## [SOURCE INFORMATION]

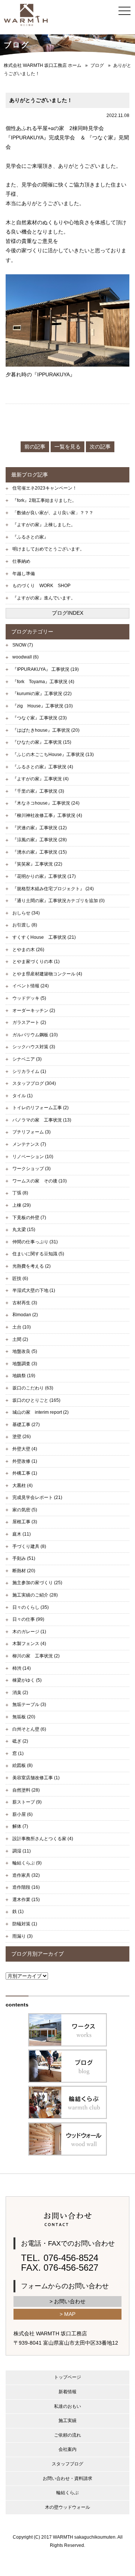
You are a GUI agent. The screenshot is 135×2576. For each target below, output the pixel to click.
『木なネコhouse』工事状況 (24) (46, 803)
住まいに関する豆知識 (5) (38, 1253)
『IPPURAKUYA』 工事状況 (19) (45, 669)
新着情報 (67, 2391)
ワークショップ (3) (31, 1168)
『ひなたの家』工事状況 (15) (41, 742)
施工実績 (67, 2420)
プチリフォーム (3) (31, 1132)
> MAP (67, 2314)
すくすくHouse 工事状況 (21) (44, 937)
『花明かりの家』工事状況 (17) (44, 876)
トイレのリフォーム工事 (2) (40, 1107)
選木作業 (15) (26, 1899)
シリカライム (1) (29, 1071)
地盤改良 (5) (24, 1351)
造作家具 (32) (26, 1875)
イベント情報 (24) (30, 985)
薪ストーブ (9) (27, 1802)
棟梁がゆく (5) (27, 1680)
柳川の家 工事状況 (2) (36, 1656)
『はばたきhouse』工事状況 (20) (46, 730)
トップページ (67, 2377)
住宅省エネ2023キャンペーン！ (44, 488)
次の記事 (100, 447)
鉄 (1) (18, 1911)
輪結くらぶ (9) (27, 1863)
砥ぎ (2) (20, 1741)
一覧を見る (67, 447)
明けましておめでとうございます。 (48, 549)
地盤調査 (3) (24, 1363)
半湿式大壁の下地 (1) (33, 1290)
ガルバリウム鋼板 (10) (35, 1034)
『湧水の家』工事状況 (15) (39, 852)
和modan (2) (25, 1314)
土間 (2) (20, 1339)
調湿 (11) (21, 1851)
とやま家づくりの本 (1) (36, 961)
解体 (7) (20, 1826)
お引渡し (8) (24, 925)
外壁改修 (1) (24, 1461)
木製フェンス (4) (29, 1643)
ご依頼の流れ (67, 2435)
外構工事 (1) (24, 1473)
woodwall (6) (25, 657)
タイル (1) (22, 1095)
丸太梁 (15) (23, 1229)
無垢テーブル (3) (29, 1704)
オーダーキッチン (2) (33, 1010)
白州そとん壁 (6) (29, 1729)
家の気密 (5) (24, 1509)
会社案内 (67, 2449)
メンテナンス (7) (29, 1144)
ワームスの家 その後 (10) (39, 1181)
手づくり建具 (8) (29, 1546)
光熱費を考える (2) (31, 1266)
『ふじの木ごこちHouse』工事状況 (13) (53, 754)
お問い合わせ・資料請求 (67, 2478)
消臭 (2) (20, 1692)
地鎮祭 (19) (23, 1375)
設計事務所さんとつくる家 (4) (42, 1838)
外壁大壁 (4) (24, 1448)
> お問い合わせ (68, 2301)
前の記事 (34, 447)
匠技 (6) (20, 1278)
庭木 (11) (21, 1534)
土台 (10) (21, 1327)
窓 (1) (18, 1753)
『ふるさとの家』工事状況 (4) (42, 766)
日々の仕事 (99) (28, 1619)
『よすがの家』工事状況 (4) (40, 778)
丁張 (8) (20, 1193)
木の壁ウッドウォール (67, 2507)
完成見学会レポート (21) (37, 1497)
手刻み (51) (23, 1558)
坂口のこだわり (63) (32, 1388)
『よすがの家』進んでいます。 (43, 598)
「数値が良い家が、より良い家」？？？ (52, 512)
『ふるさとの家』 (30, 537)
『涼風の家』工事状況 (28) (39, 839)
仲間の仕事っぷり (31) (35, 1241)
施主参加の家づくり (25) (37, 1582)
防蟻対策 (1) (24, 1923)
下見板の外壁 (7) (29, 1217)
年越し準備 (23, 573)
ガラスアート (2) (29, 1022)
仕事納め (21, 561)
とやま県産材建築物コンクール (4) (47, 974)
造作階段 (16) (26, 1887)
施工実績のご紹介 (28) (35, 1595)
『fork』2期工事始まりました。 (44, 500)
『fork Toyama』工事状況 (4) (43, 681)
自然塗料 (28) (26, 1790)
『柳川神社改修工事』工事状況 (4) (47, 815)
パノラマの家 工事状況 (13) (41, 1120)
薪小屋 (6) (22, 1814)
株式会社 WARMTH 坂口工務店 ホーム (42, 65)
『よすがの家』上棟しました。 (43, 524)
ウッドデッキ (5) (29, 998)
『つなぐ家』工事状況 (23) (39, 718)
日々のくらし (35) (30, 1607)
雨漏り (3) (22, 1936)
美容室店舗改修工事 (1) (36, 1777)
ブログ (97, 65)
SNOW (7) (22, 645)
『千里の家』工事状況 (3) (38, 791)
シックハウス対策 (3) (33, 1046)
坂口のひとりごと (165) (36, 1400)
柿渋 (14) (21, 1668)
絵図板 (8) (22, 1765)
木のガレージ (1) (29, 1631)
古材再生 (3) (24, 1302)
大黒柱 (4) (22, 1485)
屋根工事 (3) (24, 1521)
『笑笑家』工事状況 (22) (37, 864)
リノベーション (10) (32, 1156)
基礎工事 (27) (26, 1424)
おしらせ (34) (26, 913)
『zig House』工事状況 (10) (42, 706)
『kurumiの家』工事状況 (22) (42, 693)
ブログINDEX (67, 613)
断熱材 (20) (23, 1570)
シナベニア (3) (27, 1059)
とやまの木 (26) (28, 949)
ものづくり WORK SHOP (41, 585)
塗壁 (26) (21, 1436)
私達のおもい (67, 2406)
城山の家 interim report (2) (40, 1412)
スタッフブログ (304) (34, 1083)
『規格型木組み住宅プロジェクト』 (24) (53, 888)
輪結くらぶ (67, 2492)
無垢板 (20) (23, 1716)
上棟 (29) (21, 1205)
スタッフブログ (67, 2464)
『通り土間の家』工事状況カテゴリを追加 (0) (58, 900)
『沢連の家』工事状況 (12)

## [WORK TASK]
Could the data be reproduced exactly, with the pictures omitted?

## [RESPONSE TO THE EXERCISE]
You are a GUI agent. The screenshot is 135×2576. For each target below, output the pixel to click.
『木なネコhouse』工事状況 (24) (46, 803)
住まいに関する豆知識 (5) (38, 1253)
『IPPURAKUYA』 工事状況 (19) (45, 669)
新着情報 (67, 2391)
ワークショップ (3) (31, 1168)
『ひなたの家』工事状況 (15) (41, 742)
施工実績 (67, 2420)
プチリフォーム (3) (31, 1132)
> MAP (67, 2314)
すくすくHouse 工事状況 (21) (44, 937)
『花明かりの家』工事状況 (17) (44, 876)
トイレのリフォーム工事 (2) (40, 1107)
選木作業 (15) (26, 1899)
シリカライム (1) (29, 1071)
地盤改良 (5) (24, 1351)
造作家具 (32) (26, 1875)
イベント情報 (24) (30, 985)
薪ストーブ (9) (27, 1802)
棟梁がゆく (5) (27, 1680)
柳川の家 工事状況 (2) (36, 1656)
『はばたきhouse』工事状況 (20) (46, 730)
トップページ (67, 2377)
住宅省エネ2023キャンペーン！ (44, 488)
次の記事 (100, 447)
鉄 (1) (18, 1911)
輪結くらぶ (9) (27, 1863)
砥ぎ (2) (20, 1741)
一覧を見る (67, 447)
明けましておめでとうございます。 (48, 549)
地盤調査 (3) (24, 1363)
半湿式大壁の下地 (1) (33, 1290)
ガルバリウム鋼板 (10) (35, 1034)
『湧水の家』工事状況 (15) (39, 852)
和modan (2) (25, 1314)
土間 (2) (20, 1339)
調湿 (11) (21, 1851)
とやま家づくりの本 (1) (36, 961)
解体 (7) (20, 1826)
お引渡し (8) (24, 925)
外壁改修 (1) (24, 1461)
木製フェンス (4) (29, 1643)
ご依頼の流れ (67, 2435)
外構工事 (1) (24, 1473)
woodwall (6) (25, 657)
タイル (1) (22, 1095)
丸太梁 (15) (23, 1229)
無垢テーブル (3) (29, 1704)
オーダーキッチン (2) (33, 1010)
白州そとん壁 (6) (29, 1729)
家の気密 (5) (24, 1509)
会社案内 (67, 2449)
メンテナンス (7) (29, 1144)
ワームスの家 その後 (10) (39, 1181)
手づくり建具 (8) (29, 1546)
光熱費を考える (2) (31, 1266)
『ふじの木ごこちHouse』工事状況 (13) (53, 754)
お問い合わせ・資料請求 (67, 2478)
消臭 (2) (20, 1692)
地鎮祭 (19) (23, 1375)
設計事務所さんとつくる家 (4) (42, 1838)
外壁大壁 (4) (24, 1448)
> お問い合わせ (68, 2301)
前の記事 (34, 447)
匠技 (6) (20, 1278)
庭木 (11) (21, 1534)
土台 (10) (21, 1327)
窓 (1) (18, 1753)
『ふるさとの家』工事状況 (4) (42, 766)
日々の仕事 (99) (28, 1619)
『よすがの家』工事状況 (4) (40, 778)
丁張 (8) (20, 1193)
木の壁ウッドウォール (67, 2507)
完成見学会レポート (21) (37, 1497)
手刻み (51) (23, 1558)
坂口のこだわり (63) (32, 1388)
『よすがの家』進んでいます。 (43, 598)
「数値が良い家が、より良い家」？？？ (52, 512)
『ふるさとの家』 (30, 537)
『涼風の家』工事状況 (28) (39, 839)
仲間の仕事っぷり (31) (35, 1241)
施主参加の家づくり (25) (37, 1582)
防蟻対策 (1) (24, 1923)
下見板の外壁 (7) (29, 1217)
年越し準備 (23, 573)
ガラスアート (2) (29, 1022)
仕事納め (21, 561)
とやま県産材建築物コンクール (4) (47, 974)
造作階段 (16) (26, 1887)
施工実績のご紹介 (28) (35, 1595)
『fork』2期工事始まりました。 (44, 500)
『fork Toyama』工事状況 (4) (43, 681)
自然塗料 (28) (26, 1790)
『柳川神社改修工事』工事状況 (4) (47, 815)
パノラマの家 工事状況 (13) (41, 1120)
薪小屋 (6) (22, 1814)
株式会社 WARMTH 坂口工務店 ホーム (42, 65)
『よすがの家』上棟しました。 (43, 524)
ウッドデッキ (5) (29, 998)
『つなぐ家』工事状況 (23) (39, 718)
日々のくらし (35) (30, 1607)
雨漏り (3) (22, 1936)
美容室店舗改修工事 (1) (36, 1777)
ブログ (97, 65)
SNOW (7) (22, 645)
『千里の家』工事状況 (3) (38, 791)
シックハウス対策 (3) (33, 1046)
坂口のひとりごと (165) (36, 1400)
柿渋 (14) (21, 1668)
絵図板 (8) (22, 1765)
木のガレージ (1) (29, 1631)
古材再生 (3) (24, 1302)
大黒柱 (4) (22, 1485)
屋根工事 (3) (24, 1521)
『笑笑家』工事状況 (22) (37, 864)
リノベーション (10) (32, 1156)
基礎工事 (27) (26, 1424)
おしらせ (34) (26, 913)
『zig House』工事状況 (10) (42, 706)
『kurumiの家』工事状況 (22) (42, 693)
ブログINDEX (67, 613)
断熱材 (20) (23, 1570)
シナベニア (3) (27, 1059)
とやまの木 (26) (28, 949)
ものづくり WORK SHOP (41, 585)
塗壁 (26) (21, 1436)
私達のおもい (67, 2406)
城山の家 interim report (2) (40, 1412)
スタッフブログ (304) (34, 1083)
『規格型木組み住宅プロジェクト』 (24) (53, 888)
輪結くらぶ (67, 2492)
無垢板 (20) (23, 1716)
上棟 (29) (21, 1205)
スタッフブログ (67, 2464)
『通り土間の家』工事状況カテゴリを追加 (0) (58, 900)
『沢連の家』工事状況 (12)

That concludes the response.